WHAT TO WORK ON:
Repeat the entries below without any change, beginning at the line that contains "Given: Click the red dollar VIP icon" and ending after the line that contains "Action: (400, 197)".

(Data records)
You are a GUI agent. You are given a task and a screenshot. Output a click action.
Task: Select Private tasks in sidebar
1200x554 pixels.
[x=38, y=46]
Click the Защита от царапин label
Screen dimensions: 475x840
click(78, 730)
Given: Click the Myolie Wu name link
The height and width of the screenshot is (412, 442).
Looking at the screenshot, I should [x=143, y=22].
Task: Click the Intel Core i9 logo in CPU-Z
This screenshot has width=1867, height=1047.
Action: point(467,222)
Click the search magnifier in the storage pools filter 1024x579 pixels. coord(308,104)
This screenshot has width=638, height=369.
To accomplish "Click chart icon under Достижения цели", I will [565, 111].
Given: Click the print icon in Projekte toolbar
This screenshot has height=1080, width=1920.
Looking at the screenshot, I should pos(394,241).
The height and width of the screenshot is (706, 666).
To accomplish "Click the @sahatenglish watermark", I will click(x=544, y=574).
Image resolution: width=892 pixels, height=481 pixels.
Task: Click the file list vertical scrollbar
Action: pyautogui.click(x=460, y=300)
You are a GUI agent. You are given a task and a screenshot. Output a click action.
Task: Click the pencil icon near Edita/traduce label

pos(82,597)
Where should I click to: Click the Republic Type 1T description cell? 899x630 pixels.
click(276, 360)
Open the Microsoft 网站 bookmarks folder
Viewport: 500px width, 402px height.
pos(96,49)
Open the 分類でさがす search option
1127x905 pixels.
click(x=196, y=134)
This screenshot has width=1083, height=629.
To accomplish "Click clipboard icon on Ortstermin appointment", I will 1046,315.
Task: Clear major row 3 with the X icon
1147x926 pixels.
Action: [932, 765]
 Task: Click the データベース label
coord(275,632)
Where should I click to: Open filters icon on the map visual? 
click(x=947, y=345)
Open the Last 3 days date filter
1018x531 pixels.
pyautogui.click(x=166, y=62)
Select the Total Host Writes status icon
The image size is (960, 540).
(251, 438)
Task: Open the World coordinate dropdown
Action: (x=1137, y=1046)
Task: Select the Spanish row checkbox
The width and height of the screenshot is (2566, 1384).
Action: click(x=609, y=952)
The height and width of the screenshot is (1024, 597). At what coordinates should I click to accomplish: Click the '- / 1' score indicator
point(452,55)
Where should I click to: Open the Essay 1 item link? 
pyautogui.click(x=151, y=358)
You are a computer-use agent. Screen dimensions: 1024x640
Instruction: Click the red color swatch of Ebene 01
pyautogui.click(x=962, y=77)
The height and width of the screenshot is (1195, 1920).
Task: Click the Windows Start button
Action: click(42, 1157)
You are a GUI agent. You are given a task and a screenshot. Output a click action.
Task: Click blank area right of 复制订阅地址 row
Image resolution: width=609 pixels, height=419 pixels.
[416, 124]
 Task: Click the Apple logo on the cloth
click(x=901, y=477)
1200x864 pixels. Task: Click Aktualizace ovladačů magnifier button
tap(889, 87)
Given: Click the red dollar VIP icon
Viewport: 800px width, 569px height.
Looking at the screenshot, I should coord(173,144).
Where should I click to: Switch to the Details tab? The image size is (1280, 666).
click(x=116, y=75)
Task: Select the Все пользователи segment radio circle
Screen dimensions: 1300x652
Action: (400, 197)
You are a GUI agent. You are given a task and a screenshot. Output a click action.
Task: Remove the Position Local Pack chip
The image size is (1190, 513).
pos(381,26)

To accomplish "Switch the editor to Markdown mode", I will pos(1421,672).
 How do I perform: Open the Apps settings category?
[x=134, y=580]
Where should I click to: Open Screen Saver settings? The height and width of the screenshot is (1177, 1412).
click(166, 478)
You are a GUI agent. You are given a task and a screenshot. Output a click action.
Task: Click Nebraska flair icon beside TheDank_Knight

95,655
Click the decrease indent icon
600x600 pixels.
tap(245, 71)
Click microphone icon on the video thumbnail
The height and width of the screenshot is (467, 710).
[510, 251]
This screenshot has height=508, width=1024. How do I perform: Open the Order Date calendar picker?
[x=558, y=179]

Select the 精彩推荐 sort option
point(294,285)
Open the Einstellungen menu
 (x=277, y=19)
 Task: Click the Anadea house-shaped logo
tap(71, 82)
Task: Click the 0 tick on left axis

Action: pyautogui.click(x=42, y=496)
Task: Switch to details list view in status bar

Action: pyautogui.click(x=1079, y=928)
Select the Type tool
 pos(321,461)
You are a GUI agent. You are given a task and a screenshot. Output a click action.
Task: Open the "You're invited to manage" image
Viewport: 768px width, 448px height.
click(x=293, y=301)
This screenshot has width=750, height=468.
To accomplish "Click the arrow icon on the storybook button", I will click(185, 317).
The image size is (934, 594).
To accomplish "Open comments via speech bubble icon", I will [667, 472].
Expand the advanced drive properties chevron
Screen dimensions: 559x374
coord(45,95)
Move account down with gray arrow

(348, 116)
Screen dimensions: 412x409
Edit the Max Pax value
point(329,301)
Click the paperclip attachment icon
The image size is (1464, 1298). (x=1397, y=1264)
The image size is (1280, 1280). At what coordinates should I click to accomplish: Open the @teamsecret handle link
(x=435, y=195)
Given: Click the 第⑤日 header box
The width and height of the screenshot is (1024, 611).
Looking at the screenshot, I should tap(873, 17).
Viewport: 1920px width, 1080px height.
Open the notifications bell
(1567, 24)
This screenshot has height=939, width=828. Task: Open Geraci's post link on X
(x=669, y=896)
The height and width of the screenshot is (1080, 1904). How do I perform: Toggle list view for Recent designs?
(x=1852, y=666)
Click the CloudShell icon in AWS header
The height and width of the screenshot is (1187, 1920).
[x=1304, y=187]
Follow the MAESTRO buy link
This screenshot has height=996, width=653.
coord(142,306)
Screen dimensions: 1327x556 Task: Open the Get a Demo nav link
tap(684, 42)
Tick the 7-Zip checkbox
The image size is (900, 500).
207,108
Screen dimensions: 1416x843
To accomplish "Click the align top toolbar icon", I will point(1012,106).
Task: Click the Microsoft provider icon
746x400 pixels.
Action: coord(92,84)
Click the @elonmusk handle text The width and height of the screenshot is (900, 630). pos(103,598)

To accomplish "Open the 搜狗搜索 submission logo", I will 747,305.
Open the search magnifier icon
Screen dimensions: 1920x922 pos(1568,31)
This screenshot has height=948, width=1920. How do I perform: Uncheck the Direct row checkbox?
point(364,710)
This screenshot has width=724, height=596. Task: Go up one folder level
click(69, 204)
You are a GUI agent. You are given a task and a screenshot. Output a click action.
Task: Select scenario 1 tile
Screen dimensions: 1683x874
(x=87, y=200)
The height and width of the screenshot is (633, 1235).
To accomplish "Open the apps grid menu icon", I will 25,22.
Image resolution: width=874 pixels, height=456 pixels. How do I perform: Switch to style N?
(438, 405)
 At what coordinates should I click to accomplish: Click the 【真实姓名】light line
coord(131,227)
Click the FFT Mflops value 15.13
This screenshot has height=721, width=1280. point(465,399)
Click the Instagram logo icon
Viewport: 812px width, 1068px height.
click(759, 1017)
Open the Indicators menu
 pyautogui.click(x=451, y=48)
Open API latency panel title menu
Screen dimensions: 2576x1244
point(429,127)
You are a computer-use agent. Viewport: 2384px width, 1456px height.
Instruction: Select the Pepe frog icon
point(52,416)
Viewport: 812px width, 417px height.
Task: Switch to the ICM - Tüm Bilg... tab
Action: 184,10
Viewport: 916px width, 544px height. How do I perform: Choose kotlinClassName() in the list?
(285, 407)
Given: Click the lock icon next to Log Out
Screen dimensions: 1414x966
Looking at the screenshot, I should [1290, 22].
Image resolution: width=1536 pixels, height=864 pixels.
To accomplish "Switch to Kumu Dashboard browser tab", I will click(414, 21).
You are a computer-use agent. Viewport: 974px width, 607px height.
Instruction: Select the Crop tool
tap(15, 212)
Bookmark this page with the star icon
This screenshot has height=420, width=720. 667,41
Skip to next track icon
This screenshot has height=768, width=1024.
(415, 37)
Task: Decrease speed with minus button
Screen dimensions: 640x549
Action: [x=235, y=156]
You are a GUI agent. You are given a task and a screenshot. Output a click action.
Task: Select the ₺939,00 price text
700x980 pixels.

PROBLEM SOLUTION:
Given: Click the red dollar VIP icon
Viewport: 800px width, 569px height.
Looking at the screenshot, I should coord(173,144).
Where should I click to: Switch to the Details tab? The image size is (1280, 666).
click(x=116, y=75)
Task: Select the Все пользователи segment radio circle
Screen dimensions: 1300x652
Action: (400, 197)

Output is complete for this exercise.